I am looking at a claim which our physician conducted a consult.  The referring "dr" is a PA.  My claim is not clearing my claim edits due to an NPI being necessary for the consult.  Can I bill a consult with a PA being listed as the referring?


----------



## MnTwins29 (Jan 22, 2014)

Yes.  In the CPT notes under consultations, it states that the service is provided "at the request of another physician or appropriate source..."   Further down, this "appropriate source" is defined as "e.g. Physician assistant, nurse practitioner, doctor of chiropratic..."  There are more listed, but to answer your question, yes, a PA can make the request for a consultation.


----------



## michelledeaton@yahoo.com (Jan 23, 2014)

*PA and consults.*

I did see that.
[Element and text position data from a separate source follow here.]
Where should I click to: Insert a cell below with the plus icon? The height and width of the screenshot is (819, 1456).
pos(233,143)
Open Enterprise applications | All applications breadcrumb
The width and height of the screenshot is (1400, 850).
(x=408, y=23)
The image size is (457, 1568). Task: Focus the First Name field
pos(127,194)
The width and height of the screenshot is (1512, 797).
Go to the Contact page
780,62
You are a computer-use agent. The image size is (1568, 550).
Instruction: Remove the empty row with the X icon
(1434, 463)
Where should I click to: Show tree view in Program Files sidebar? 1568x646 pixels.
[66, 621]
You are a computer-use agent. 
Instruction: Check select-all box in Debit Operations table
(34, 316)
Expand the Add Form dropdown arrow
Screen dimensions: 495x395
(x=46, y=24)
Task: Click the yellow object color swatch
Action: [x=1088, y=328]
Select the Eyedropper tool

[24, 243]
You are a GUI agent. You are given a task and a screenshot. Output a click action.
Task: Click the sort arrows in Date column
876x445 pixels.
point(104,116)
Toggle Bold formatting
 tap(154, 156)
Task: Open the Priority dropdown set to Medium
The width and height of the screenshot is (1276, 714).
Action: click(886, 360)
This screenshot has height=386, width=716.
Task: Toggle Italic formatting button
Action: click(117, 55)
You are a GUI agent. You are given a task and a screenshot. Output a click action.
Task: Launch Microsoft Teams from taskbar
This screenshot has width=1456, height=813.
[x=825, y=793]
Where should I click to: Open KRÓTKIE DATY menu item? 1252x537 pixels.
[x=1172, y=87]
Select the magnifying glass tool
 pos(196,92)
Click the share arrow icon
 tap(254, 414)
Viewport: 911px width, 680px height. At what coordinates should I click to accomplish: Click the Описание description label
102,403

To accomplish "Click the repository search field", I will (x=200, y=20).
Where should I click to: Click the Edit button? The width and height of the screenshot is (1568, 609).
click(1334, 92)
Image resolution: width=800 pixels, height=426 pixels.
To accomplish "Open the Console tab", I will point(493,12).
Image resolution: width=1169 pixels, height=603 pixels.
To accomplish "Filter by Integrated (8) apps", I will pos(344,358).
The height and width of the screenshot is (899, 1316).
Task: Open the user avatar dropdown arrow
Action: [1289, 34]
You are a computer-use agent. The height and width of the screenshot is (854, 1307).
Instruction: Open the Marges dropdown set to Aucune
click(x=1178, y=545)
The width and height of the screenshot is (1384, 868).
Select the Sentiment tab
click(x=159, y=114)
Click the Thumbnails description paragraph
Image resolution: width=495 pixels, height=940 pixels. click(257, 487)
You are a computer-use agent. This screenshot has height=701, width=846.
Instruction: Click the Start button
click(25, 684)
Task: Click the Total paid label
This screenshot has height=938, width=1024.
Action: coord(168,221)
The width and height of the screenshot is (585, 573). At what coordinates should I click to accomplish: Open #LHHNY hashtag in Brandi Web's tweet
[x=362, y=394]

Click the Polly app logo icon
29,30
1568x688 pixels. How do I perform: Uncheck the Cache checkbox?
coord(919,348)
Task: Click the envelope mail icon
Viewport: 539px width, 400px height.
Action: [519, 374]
Thank you for confirming.  

Can you tell me should I use the main doctor's NPI?  Would this be appropriate?


----------



## MnTwins29 (Jan 23, 2014)

I would use the PA's NPI


----------



## michelledeaton@yahoo.com (Jan 23, 2014)

*Pa npi*

I was informed by our office manager that a PA does not have an NPI.


----------



## mhstrauss (Jan 23, 2014)

michelledeaton@yahoo.com said:


> I was informed by our office manager that a PA does not have an NPI.



All of our PA's (and NP's, PT's, OT's) have their own NPI's.  Does the PA bill out any services?  If yes, (s)he should have their own NPI.  You can search on this website:

https://npiregistry.cms.hhs.gov/NPPESRegistry/NPIRegistrySearch.do?subAction=reset&searchType=ind


----------



## MarcusM (Jan 24, 2014)

Remember to send a report to the referring source to complete the consultation requirements.


----------